The year 2002 saw the publication of Alison Croggon’s first fantasy novel for young adults, The Naming, which was nominated in two categories in the Aurealis Awards for Excellence in Australian Speculative Fiction in December 2002 and named one of the Notable Books of 2003 by the Children’s Book Council of Australia. Publication in the U.K. and the U.S. followed swiftly, with German editions published in 2007/08. The Naming was picked as one of the Top Ten Books for Teens in 2005 by Amazon.com. Alison Croggon maintains a writing blog on her website where readers can discover more about the Books of Pellinor’s creation and development.

Alison Croggon has written and had performed nine works for theater, including operas and plays, which have been produced at major international theater festivals in Australia. Many of her poems have been set to music by various composers, including Michael Smetanin, Christine McCombe, Margaret Legge-Wilkinson, and Andreé Greenwell.

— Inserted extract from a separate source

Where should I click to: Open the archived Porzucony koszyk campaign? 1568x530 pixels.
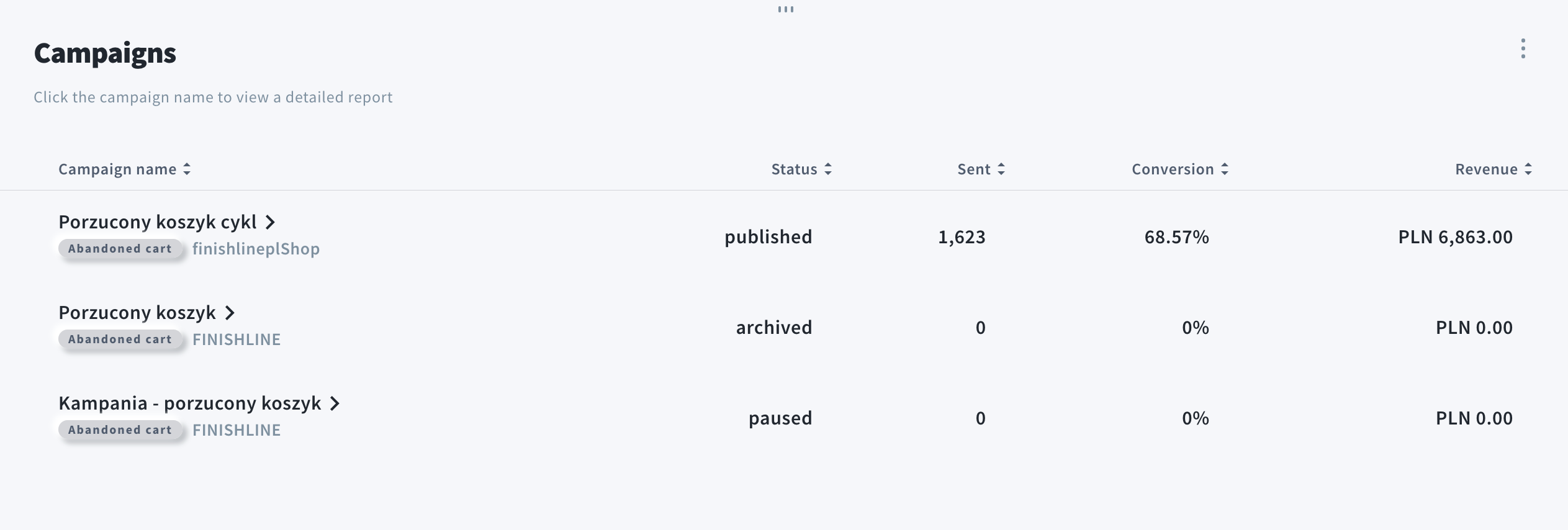[x=137, y=313]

She was the 2000 Australia Council writer in residence at Pembroke College, Cambridge University, U.K. She was poetry editor for Overland Extra (1992), Modern Writing (1992–1994) and Voices (1996) and is founding editor of the literary arts journal Masthead. She also has a passion for theater, and as well as running a respected theatre blog, Theatre Notes, she is the Melbourne theatre critic for the Australian, Australia’s only national daily newspaper.

Read an Excerpt

"I live," said Arkan with a peculiar arrogance as they walked. "And I do not die. The wind lives, the snow lives, the ice lives, the mountains live. Rick and ice have their own voices, their own lives, their own breath, their own pulse. Do you deny them that?"

"No," said Maerad, unable to conceal the sadness in her voice. "But I like flowers."

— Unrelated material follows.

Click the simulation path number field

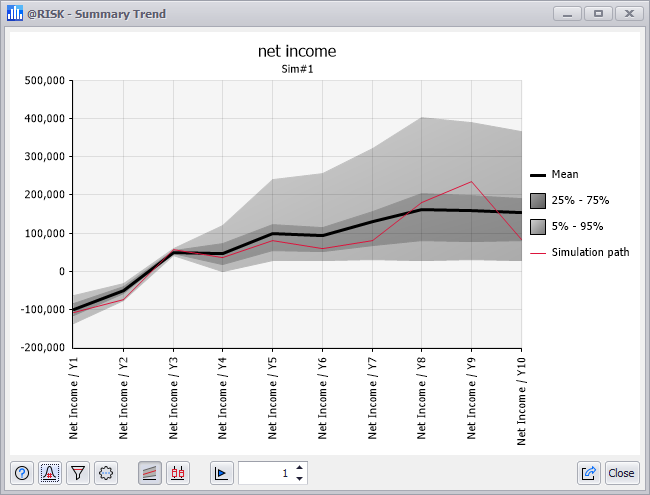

"I will make you flowers if you desire them."

"They would be flowers of ice. Beautiful, but cold. It wouldn't be the same. But thank you."

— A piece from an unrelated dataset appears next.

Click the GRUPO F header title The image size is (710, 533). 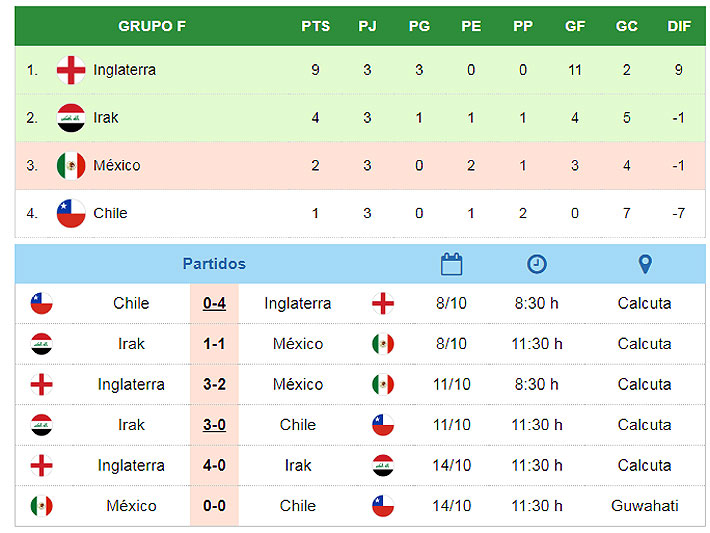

They walked in silence for a time through the endless, beautiful corridors, and despite herself Maerad found she was admiring the beauties of Arkan-da with different eyes. The design of the pillars had changed subtly, she thought; she saw flowers within them, all with six petals, but infinitely various and intricate. She was always conscious of the man pacing beside her, although she did not look at him.

"Why do you wish to please me?" she asked, breaking the silence. "You could just as easily cast me into some dark dungeon. What difference would it make to you?"

"It is better if you do not hate or fear me," said Arkan. "Song cannot be made out of hatred and fear. That is what Sharma failed to understand."

"What is needed to make Song, then?"

Arkan turned and looked her full in the face, and Maerad's heart skipped a beat. "Do you not know?" he asked.

Maerad looked down at the floor and watched her feet. She did not want to answer.